▸ Do this
Write out the records below again, substituting "Piadina Romagnola" for "Piadina" and leaving everything else as it stands.

[Records for locating words and elements]
__________

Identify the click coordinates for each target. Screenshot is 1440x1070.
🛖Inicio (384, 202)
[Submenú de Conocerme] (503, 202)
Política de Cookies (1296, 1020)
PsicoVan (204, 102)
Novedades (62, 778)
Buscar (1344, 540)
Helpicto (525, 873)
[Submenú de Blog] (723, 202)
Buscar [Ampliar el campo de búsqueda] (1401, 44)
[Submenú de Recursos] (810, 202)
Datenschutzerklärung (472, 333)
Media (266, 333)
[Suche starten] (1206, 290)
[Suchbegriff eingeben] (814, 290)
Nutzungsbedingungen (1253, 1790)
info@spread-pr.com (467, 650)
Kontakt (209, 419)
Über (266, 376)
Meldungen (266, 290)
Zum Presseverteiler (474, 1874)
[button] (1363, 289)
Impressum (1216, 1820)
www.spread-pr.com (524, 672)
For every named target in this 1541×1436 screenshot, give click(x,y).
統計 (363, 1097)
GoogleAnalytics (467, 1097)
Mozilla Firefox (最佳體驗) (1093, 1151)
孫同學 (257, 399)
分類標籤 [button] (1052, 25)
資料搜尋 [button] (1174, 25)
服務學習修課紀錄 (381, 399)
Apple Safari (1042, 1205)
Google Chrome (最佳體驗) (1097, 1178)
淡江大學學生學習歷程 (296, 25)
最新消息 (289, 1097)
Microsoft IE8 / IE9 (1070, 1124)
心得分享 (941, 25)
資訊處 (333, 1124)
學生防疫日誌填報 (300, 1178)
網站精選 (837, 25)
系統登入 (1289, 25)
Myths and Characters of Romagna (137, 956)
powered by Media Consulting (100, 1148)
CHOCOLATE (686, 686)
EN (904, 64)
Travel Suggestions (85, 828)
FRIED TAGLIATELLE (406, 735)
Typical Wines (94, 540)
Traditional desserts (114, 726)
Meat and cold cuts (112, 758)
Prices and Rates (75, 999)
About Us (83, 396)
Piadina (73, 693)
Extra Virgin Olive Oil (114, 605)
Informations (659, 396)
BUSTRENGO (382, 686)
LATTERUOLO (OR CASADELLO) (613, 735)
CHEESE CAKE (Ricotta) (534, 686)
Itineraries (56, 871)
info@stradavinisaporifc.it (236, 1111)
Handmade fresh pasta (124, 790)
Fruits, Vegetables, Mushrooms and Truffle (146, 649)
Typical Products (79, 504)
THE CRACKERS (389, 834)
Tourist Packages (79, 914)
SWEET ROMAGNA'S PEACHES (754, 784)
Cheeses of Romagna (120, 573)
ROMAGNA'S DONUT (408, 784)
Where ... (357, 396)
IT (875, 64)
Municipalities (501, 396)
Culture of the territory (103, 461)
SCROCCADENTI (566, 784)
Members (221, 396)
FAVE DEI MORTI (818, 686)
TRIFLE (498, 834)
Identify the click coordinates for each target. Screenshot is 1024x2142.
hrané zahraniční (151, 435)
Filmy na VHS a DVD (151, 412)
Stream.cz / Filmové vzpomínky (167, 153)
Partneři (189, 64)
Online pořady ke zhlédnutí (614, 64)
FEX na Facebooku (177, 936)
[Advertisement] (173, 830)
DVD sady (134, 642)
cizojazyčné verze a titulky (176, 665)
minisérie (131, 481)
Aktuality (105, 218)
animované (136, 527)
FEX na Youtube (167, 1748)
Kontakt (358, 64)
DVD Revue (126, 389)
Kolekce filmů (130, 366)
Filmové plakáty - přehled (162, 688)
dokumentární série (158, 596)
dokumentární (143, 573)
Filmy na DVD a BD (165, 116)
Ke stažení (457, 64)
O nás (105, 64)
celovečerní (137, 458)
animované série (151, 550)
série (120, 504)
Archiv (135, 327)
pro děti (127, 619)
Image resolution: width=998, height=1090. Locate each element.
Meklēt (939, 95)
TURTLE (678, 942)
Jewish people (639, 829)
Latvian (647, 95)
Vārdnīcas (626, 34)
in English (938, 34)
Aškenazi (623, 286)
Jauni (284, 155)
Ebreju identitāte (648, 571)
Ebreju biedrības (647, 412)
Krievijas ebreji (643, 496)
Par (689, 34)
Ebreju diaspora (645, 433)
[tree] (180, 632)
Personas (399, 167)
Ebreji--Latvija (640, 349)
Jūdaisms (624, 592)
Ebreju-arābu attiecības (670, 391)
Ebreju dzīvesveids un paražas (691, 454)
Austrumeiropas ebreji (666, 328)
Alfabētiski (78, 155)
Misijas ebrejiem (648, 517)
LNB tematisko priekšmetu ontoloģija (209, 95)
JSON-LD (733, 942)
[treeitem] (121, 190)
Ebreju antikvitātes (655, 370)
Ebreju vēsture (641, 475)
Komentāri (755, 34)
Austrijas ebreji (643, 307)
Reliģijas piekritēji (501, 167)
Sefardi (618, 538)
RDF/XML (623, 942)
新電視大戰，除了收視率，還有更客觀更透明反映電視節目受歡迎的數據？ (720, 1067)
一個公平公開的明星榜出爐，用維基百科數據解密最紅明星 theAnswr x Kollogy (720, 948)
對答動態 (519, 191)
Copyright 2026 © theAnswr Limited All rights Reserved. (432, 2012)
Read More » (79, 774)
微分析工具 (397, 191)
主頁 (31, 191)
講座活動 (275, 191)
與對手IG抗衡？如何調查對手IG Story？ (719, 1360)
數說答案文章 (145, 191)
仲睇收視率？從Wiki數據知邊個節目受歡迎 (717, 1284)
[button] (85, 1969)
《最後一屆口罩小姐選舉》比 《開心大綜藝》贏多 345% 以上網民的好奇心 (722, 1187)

__________

▸ Exercise response
Identify the click coordinates for each target. Screenshot is 1440x1070.
🛖Inicio (384, 202)
[Submenú de Conocerme] (503, 202)
Política de Cookies (1296, 1020)
PsicoVan (204, 102)
Novedades (62, 778)
Buscar (1344, 540)
Helpicto (525, 873)
[Submenú de Blog] (723, 202)
Buscar [Ampliar el campo de búsqueda] (1401, 44)
[Submenú de Recursos] (810, 202)
Datenschutzerklärung (472, 333)
Media (266, 333)
[Suche starten] (1206, 290)
[Suchbegriff eingeben] (814, 290)
Nutzungsbedingungen (1253, 1790)
info@spread-pr.com (467, 650)
Kontakt (209, 419)
Über (266, 376)
Meldungen (266, 290)
Zum Presseverteiler (474, 1874)
[button] (1363, 289)
Impressum (1216, 1820)
www.spread-pr.com (524, 672)
For every named target in this 1541×1436 screenshot, give click(x,y).
統計 (363, 1097)
GoogleAnalytics (467, 1097)
Mozilla Firefox (最佳體驗) (1093, 1151)
孫同學 (257, 399)
分類標籤 [button] (1052, 25)
資料搜尋 [button] (1174, 25)
服務學習修課紀錄 (381, 399)
Apple Safari (1042, 1205)
Google Chrome (最佳體驗) (1097, 1178)
淡江大學學生學習歷程 (296, 25)
最新消息 (289, 1097)
Microsoft IE8 / IE9 (1070, 1124)
心得分享 (941, 25)
資訊處 (333, 1124)
學生防疫日誌填報 (300, 1178)
網站精選 (837, 25)
系統登入 (1289, 25)
Myths and Characters of Romagna (137, 956)
powered by Media Consulting (100, 1148)
CHOCOLATE (686, 686)
EN (904, 64)
Travel Suggestions (85, 828)
FRIED TAGLIATELLE (406, 735)
Typical Wines (94, 540)
Traditional desserts (114, 726)
Meat and cold cuts (112, 758)
Prices and Rates (75, 999)
About Us (83, 396)
Piadina Romagnola (73, 693)
Extra Virgin Olive Oil (114, 605)
Informations (659, 396)
BUSTRENGO (382, 686)
LATTERUOLO (OR CASADELLO) (613, 735)
CHEESE CAKE (Ricotta) (534, 686)
Itineraries (56, 871)
info@stradavinisaporifc.it (236, 1111)
Handmade fresh pasta (124, 790)
Fruits, Vegetables, Mushrooms and Truffle (146, 649)
Typical Products (79, 504)
THE CRACKERS (389, 834)
Tourist Packages (79, 914)
SWEET ROMAGNA'S PEACHES (754, 784)
Cheeses of Romagna (120, 573)
ROMAGNA'S DONUT (408, 784)
Where ... (357, 396)
IT (875, 64)
Municipalities (501, 396)
Culture of the territory (103, 461)
SCROCCADENTI (566, 784)
Members (221, 396)
FAVE DEI MORTI (818, 686)
TRIFLE (498, 834)
Identify the click coordinates for each target. Screenshot is 1024x2142.
hrané zahraniční (151, 435)
Filmy na VHS a DVD (151, 412)
Stream.cz / Filmové vzpomínky (167, 153)
Partneři (189, 64)
Online pořady ke zhlédnutí (614, 64)
FEX na Facebooku (177, 936)
[Advertisement] (173, 830)
DVD sady (134, 642)
cizojazyčné verze a titulky (176, 665)
minisérie (131, 481)
Aktuality (105, 218)
animované (136, 527)
FEX na Youtube (167, 1748)
Kontakt (358, 64)
DVD Revue (126, 389)
Kolekce filmů (130, 366)
Filmové plakáty - přehled (162, 688)
dokumentární série (158, 596)
dokumentární (143, 573)
Filmy na DVD a BD (165, 116)
Ke stažení (457, 64)
O nás (105, 64)
celovečerní (137, 458)
animované série (151, 550)
série (120, 504)
Archiv (135, 327)
pro děti (127, 619)
Image resolution: width=998, height=1090. Locate each element.
Meklēt (939, 95)
TURTLE (678, 942)
Jewish people (639, 829)
Latvian (647, 95)
Vārdnīcas (626, 34)
in English (938, 34)
Aškenazi (623, 286)
Jauni (284, 155)
Ebreju identitāte (648, 571)
Ebreju biedrības (647, 412)
Krievijas ebreji (643, 496)
Par (689, 34)
Ebreju diaspora (645, 433)
[tree] (180, 632)
Personas (399, 167)
Ebreji--Latvija (640, 349)
Jūdaisms (624, 592)
Ebreju-arābu attiecības (670, 391)
Ebreju dzīvesveids un paražas (691, 454)
Austrumeiropas ebreji (666, 328)
Alfabētiski (78, 155)
Misijas ebrejiem (648, 517)
LNB tematisko priekšmetu ontoloģija (209, 95)
JSON-LD (733, 942)
[treeitem] (121, 190)
Ebreju antikvitātes (655, 370)
Ebreju vēsture (641, 475)
Komentāri (755, 34)
Austrijas ebreji (643, 307)
Reliģijas piekritēji (501, 167)
Sefardi (618, 538)
RDF/XML (623, 942)
新電視大戰，除了收視率，還有更客觀更透明反映電視節目受歡迎的數據？ (720, 1067)
一個公平公開的明星榜出爐，用維基百科數據解密最紅明星 theAnswr x Kollogy (720, 948)
對答動態 (519, 191)
Copyright 2026 © theAnswr Limited All rights Reserved. (432, 2012)
Read More » (79, 774)
微分析工具 (397, 191)
主頁 (31, 191)
講座活動 (275, 191)
與對手IG抗衡？如何調查對手IG Story？ (719, 1360)
數說答案文章 (145, 191)
仲睇收視率？從Wiki數據知邊個節目受歡迎 (717, 1284)
[button] (85, 1969)
《最後一屆口罩小姐選舉》比 《開心大綜藝》贏多 345% 以上網民的好奇心 (722, 1187)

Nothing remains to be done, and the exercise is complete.